=== Teks Dokumen ===
+ + +
Apa Itu Istilah 'Silent Majority', Istilah yang Muncul Usai Pencoblosan

Akhir-akhir ini istilah "Silent Majority" ramai digunakan di media sosial. Berikut ini adalah arti dari silent majority.

oleh Natasa Kumalasah Putri diperbarui 15 Feb 2024, 15:56 WIB
Ilustrasi kesepian, diam, sendiri. (Photo by Eutah Mizushima on Unsplash)

Liputan6.com, Bandung - Media sosial baru-baru ini ramai menggunakan istilah “Silent Majority” yang muncul setelah pencoblosan Pemilu 2024 berlangsung. Sementara itu, tidak semua masyarakat mengerti apa arti dari istilah tersebut.
+ + +
=== Bahan yang Diberikan ===
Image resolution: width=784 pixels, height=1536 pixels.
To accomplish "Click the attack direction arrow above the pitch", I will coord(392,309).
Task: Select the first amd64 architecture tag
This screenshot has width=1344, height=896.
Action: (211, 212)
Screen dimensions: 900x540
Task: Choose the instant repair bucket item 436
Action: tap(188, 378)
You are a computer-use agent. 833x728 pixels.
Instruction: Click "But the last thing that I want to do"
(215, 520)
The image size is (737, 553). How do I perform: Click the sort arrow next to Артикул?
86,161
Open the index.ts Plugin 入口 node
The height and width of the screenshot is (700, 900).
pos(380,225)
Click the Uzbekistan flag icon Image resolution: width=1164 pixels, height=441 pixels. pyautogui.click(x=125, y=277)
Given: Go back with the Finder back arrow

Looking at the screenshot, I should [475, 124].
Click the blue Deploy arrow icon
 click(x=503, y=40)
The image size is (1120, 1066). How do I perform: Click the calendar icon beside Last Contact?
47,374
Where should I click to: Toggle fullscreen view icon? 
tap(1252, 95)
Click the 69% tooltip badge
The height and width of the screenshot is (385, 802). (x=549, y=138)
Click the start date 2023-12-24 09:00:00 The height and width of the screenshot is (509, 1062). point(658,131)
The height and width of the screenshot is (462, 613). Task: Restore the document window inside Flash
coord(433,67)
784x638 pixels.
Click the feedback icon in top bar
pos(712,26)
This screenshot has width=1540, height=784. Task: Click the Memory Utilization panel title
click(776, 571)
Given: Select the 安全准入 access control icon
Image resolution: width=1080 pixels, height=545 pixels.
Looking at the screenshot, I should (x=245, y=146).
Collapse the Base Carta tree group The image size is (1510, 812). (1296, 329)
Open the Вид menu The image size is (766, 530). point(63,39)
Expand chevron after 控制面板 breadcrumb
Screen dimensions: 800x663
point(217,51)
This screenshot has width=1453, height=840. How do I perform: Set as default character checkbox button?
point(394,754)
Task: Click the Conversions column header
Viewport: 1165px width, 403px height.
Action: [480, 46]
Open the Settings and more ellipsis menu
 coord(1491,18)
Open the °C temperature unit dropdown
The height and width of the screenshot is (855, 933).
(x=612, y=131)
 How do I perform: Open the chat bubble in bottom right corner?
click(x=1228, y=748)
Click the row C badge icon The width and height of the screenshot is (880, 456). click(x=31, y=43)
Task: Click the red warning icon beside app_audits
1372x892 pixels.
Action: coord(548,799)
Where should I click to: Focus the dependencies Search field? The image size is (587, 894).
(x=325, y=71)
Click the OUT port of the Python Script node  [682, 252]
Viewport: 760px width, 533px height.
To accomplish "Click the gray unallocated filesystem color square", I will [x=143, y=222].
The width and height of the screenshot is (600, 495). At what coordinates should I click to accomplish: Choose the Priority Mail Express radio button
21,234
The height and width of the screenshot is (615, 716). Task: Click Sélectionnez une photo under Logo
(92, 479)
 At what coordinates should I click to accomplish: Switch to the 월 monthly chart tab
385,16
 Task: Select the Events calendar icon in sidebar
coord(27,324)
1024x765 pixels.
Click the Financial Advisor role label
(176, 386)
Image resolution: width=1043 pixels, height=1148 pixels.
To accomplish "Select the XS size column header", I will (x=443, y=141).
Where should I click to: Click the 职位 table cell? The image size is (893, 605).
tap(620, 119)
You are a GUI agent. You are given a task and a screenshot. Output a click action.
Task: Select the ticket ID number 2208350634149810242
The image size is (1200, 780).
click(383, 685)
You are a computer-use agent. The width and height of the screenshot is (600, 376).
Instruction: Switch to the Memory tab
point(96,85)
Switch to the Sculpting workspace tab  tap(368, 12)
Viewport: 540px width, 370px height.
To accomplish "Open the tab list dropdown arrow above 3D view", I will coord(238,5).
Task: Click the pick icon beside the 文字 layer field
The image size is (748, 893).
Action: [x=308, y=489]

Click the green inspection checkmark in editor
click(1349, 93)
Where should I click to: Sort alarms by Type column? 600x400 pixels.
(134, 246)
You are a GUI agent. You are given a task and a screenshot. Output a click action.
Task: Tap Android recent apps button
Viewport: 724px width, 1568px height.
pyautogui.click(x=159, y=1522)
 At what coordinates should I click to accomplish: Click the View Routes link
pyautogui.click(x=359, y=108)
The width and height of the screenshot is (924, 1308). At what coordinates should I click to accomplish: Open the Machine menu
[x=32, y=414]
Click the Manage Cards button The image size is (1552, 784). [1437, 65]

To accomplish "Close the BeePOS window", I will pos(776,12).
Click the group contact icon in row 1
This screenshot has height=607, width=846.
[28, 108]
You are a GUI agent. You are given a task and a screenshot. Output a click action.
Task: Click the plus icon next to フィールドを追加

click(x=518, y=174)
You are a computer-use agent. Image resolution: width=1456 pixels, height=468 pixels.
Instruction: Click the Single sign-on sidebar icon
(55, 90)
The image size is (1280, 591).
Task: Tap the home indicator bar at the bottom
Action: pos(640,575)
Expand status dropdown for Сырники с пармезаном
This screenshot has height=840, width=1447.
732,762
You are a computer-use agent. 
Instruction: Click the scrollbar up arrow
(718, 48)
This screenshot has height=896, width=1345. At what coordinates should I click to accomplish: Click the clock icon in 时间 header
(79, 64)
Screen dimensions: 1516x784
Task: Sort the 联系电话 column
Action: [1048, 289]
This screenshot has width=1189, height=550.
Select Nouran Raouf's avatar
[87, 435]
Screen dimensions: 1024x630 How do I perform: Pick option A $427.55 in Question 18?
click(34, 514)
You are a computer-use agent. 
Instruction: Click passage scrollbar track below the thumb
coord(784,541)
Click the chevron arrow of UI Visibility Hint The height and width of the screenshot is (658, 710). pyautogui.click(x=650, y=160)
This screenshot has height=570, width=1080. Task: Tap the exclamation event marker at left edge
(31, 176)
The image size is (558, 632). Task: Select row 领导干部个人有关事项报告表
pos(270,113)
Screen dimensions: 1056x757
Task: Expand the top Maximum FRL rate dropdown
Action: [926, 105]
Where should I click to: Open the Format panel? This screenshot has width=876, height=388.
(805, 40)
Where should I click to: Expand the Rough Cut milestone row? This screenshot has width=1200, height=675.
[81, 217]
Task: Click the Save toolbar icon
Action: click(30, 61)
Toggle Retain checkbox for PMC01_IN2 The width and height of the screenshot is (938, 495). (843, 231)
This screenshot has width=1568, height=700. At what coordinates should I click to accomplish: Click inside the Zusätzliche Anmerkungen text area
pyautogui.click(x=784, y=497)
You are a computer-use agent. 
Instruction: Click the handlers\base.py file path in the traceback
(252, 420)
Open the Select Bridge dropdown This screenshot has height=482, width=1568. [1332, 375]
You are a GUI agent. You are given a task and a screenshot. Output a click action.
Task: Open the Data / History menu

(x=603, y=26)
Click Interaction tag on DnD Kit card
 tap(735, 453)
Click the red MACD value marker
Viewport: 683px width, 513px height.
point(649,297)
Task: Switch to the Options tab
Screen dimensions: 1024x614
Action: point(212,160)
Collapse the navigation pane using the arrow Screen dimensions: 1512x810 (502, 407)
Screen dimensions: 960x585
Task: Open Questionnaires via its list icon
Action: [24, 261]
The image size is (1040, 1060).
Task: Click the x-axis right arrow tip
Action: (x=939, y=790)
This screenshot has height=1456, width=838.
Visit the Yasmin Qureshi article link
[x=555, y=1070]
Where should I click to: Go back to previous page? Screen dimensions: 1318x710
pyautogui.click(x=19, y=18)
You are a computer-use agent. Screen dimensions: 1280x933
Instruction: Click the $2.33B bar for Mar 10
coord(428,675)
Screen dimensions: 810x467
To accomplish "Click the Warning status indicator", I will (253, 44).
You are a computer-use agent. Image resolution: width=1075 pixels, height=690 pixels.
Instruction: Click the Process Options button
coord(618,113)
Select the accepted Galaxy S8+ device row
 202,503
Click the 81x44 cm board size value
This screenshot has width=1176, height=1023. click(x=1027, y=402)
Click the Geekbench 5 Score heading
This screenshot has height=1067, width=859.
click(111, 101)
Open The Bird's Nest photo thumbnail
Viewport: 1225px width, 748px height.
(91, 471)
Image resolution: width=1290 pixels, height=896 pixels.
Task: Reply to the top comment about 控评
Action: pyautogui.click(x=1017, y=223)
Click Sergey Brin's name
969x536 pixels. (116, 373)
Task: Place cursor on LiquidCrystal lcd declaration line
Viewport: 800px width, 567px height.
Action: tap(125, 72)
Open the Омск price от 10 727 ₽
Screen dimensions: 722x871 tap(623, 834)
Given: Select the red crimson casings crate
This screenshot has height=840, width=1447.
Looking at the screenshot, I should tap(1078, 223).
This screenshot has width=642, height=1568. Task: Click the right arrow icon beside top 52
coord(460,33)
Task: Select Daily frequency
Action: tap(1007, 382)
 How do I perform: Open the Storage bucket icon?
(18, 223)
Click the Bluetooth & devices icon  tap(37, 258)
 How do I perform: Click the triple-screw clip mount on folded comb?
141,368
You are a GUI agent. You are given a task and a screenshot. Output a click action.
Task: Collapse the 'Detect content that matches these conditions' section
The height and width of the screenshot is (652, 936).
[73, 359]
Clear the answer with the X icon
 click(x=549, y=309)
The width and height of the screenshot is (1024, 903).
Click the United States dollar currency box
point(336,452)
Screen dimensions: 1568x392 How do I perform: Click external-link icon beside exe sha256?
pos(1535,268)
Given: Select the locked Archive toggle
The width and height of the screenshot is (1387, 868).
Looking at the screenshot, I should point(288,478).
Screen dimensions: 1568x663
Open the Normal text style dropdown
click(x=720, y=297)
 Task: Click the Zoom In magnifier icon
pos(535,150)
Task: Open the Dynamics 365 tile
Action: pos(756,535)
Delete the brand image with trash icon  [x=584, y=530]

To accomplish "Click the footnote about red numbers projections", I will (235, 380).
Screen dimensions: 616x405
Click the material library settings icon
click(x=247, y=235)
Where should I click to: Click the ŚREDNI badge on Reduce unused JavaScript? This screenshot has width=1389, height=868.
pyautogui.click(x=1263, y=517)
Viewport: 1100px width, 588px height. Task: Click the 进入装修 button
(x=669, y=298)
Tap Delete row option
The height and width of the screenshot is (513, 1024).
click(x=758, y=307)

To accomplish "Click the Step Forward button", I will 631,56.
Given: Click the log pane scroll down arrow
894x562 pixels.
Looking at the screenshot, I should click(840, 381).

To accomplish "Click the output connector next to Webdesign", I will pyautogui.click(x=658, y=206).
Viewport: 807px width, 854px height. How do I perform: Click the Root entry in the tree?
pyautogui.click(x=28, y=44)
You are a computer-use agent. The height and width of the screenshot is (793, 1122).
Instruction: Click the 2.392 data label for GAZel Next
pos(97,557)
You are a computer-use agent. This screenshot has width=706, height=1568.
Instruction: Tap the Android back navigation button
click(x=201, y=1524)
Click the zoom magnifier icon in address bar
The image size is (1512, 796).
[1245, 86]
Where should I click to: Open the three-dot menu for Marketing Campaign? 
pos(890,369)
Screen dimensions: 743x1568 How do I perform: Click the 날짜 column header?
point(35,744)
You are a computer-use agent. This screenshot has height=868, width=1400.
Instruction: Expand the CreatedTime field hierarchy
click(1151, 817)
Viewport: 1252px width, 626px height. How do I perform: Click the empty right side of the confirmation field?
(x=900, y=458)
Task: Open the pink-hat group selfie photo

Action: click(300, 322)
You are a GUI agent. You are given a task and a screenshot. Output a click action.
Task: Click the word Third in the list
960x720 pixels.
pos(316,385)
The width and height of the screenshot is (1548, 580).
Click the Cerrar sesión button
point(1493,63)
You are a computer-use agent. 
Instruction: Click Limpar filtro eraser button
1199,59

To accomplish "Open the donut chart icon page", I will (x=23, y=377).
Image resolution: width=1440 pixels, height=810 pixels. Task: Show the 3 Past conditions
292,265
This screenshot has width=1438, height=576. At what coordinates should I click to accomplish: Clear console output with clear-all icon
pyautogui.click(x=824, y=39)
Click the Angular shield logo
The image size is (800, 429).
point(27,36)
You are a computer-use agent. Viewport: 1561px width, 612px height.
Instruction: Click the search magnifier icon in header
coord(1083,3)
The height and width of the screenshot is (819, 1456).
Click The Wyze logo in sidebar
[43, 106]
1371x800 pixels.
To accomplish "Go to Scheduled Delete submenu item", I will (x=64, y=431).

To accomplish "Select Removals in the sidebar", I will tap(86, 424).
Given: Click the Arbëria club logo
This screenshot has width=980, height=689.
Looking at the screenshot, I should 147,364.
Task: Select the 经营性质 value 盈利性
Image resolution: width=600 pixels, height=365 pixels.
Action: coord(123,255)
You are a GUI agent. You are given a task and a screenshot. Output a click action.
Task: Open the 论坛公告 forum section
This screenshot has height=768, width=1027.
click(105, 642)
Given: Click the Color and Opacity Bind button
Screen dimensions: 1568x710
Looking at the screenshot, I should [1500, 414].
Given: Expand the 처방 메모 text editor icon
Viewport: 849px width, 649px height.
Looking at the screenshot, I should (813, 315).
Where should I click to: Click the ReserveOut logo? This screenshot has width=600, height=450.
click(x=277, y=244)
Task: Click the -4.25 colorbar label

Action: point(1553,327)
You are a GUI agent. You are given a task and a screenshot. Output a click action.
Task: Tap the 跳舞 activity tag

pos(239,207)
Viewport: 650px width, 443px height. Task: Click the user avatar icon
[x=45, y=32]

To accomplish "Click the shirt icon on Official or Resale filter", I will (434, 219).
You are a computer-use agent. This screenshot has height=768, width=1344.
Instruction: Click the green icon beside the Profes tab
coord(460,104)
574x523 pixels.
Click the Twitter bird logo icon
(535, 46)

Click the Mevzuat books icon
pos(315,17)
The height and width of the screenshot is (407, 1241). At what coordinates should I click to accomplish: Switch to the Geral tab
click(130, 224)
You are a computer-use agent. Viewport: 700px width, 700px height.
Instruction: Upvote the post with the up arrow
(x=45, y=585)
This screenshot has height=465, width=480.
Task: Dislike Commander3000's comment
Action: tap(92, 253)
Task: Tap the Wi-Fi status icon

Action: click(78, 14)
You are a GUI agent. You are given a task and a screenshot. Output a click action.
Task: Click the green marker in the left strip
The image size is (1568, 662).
+ + +
=== Tugas yang Dikerjakan ===
Tuliskan ulang bagian teks dokumen dari "Apa Itu Istilah" sampai "Mizushima on Unsplash)" tanpa mengubah satu kata atau tanda baca pun.

=== Hasil Tugas ===
Apa Itu Istilah 'Silent Majority', Istilah yang Muncul Usai Pencoblosan

Akhir-akhir ini istilah "Silent Majority" ramai digunakan di media sosial. Berikut ini adalah arti dari silent majority.

oleh Natasa Kumalasah Putri diperbarui 15 Feb 2024, 15:56 WIB
Ilustrasi kesepian, diam, sendiri. (Photo by Eutah Mizushima on Unsplash)